TASK →
Retype the entries below without any change.

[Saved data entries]
====

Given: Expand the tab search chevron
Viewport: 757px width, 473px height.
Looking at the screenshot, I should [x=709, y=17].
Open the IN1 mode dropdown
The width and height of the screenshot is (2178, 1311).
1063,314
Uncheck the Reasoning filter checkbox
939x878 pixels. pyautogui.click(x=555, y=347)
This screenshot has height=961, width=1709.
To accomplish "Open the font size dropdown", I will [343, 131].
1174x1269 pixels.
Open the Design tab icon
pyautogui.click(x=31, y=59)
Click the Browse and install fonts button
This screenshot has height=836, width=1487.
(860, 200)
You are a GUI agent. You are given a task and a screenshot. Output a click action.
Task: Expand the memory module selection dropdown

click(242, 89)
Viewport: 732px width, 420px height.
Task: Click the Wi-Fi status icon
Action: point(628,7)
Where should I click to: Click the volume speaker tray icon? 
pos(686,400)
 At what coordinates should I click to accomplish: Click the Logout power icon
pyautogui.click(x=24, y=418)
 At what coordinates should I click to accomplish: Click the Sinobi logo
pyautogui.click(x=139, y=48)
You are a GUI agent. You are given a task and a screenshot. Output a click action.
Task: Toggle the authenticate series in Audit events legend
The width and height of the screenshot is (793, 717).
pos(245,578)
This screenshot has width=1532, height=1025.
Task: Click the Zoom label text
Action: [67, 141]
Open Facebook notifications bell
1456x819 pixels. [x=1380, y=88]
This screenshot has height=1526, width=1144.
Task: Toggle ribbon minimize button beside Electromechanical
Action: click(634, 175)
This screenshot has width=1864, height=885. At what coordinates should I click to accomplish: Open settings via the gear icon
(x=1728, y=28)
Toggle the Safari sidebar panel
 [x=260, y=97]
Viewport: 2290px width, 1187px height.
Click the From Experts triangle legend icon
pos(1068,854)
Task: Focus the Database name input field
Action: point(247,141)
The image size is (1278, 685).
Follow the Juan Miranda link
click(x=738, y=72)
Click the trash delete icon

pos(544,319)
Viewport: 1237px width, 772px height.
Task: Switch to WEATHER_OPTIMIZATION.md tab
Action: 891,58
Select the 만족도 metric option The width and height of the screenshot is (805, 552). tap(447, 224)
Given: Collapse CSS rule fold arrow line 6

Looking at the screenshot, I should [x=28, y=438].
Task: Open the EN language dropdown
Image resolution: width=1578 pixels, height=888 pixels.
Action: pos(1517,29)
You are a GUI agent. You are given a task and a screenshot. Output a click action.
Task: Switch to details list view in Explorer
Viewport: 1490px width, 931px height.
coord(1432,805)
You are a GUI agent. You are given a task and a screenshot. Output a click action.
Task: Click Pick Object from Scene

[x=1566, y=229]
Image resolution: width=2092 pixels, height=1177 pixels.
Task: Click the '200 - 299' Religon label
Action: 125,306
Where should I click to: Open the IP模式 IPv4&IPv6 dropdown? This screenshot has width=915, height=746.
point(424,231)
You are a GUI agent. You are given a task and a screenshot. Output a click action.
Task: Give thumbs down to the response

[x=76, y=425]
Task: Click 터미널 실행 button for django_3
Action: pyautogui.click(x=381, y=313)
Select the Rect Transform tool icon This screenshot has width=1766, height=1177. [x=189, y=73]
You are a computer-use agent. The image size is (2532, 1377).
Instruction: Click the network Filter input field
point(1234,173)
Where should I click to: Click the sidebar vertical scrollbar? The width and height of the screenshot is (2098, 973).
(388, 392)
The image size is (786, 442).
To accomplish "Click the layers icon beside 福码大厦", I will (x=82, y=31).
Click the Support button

====

SOLUTION TO THE EXERCISE →
Given: Expand the tab search chevron
Viewport: 757px width, 473px height.
Looking at the screenshot, I should [x=709, y=17].
Open the IN1 mode dropdown
The width and height of the screenshot is (2178, 1311).
1063,314
Uncheck the Reasoning filter checkbox
939x878 pixels. pyautogui.click(x=555, y=347)
This screenshot has height=961, width=1709.
To accomplish "Open the font size dropdown", I will [343, 131].
1174x1269 pixels.
Open the Design tab icon
pyautogui.click(x=31, y=59)
Click the Browse and install fonts button
This screenshot has height=836, width=1487.
(860, 200)
You are a GUI agent. You are given a task and a screenshot. Output a click action.
Task: Expand the memory module selection dropdown

click(242, 89)
Viewport: 732px width, 420px height.
Task: Click the Wi-Fi status icon
Action: point(628,7)
Where should I click to: Click the volume speaker tray icon? 
pos(686,400)
 At what coordinates should I click to accomplish: Click the Logout power icon
pyautogui.click(x=24, y=418)
 At what coordinates should I click to accomplish: Click the Sinobi logo
pyautogui.click(x=139, y=48)
You are a GUI agent. You are given a task and a screenshot. Output a click action.
Task: Toggle the authenticate series in Audit events legend
The width and height of the screenshot is (793, 717).
pos(245,578)
This screenshot has width=1532, height=1025.
Task: Click the Zoom label text
Action: [67, 141]
Open Facebook notifications bell
1456x819 pixels. [x=1380, y=88]
This screenshot has height=1526, width=1144.
Task: Toggle ribbon minimize button beside Electromechanical
Action: click(634, 175)
This screenshot has width=1864, height=885. At what coordinates should I click to accomplish: Open settings via the gear icon
(x=1728, y=28)
Toggle the Safari sidebar panel
 [x=260, y=97]
Viewport: 2290px width, 1187px height.
Click the From Experts triangle legend icon
pos(1068,854)
Task: Focus the Database name input field
Action: point(247,141)
The image size is (1278, 685).
Follow the Juan Miranda link
click(x=738, y=72)
Click the trash delete icon

pos(544,319)
Viewport: 1237px width, 772px height.
Task: Switch to WEATHER_OPTIMIZATION.md tab
Action: 891,58
Select the 만족도 metric option The width and height of the screenshot is (805, 552). tap(447, 224)
Given: Collapse CSS rule fold arrow line 6

Looking at the screenshot, I should [x=28, y=438].
Task: Open the EN language dropdown
Image resolution: width=1578 pixels, height=888 pixels.
Action: pos(1517,29)
You are a GUI agent. You are given a task and a screenshot. Output a click action.
Task: Switch to details list view in Explorer
Viewport: 1490px width, 931px height.
coord(1432,805)
You are a GUI agent. You are given a task and a screenshot. Output a click action.
Task: Click Pick Object from Scene

[x=1566, y=229]
Image resolution: width=2092 pixels, height=1177 pixels.
Task: Click the '200 - 299' Religon label
Action: 125,306
Where should I click to: Open the IP模式 IPv4&IPv6 dropdown? This screenshot has width=915, height=746.
point(424,231)
You are a GUI agent. You are given a task and a screenshot. Output a click action.
Task: Give thumbs down to the response

[x=76, y=425]
Task: Click 터미널 실행 button for django_3
Action: pyautogui.click(x=381, y=313)
Select the Rect Transform tool icon This screenshot has width=1766, height=1177. [x=189, y=73]
You are a computer-use agent. The image size is (2532, 1377).
Instruction: Click the network Filter input field
point(1234,173)
Where should I click to: Click the sidebar vertical scrollbar? The width and height of the screenshot is (2098, 973).
(388, 392)
The image size is (786, 442).
To accomplish "Click the layers icon beside 福码大厦", I will (x=82, y=31).
Click the Support button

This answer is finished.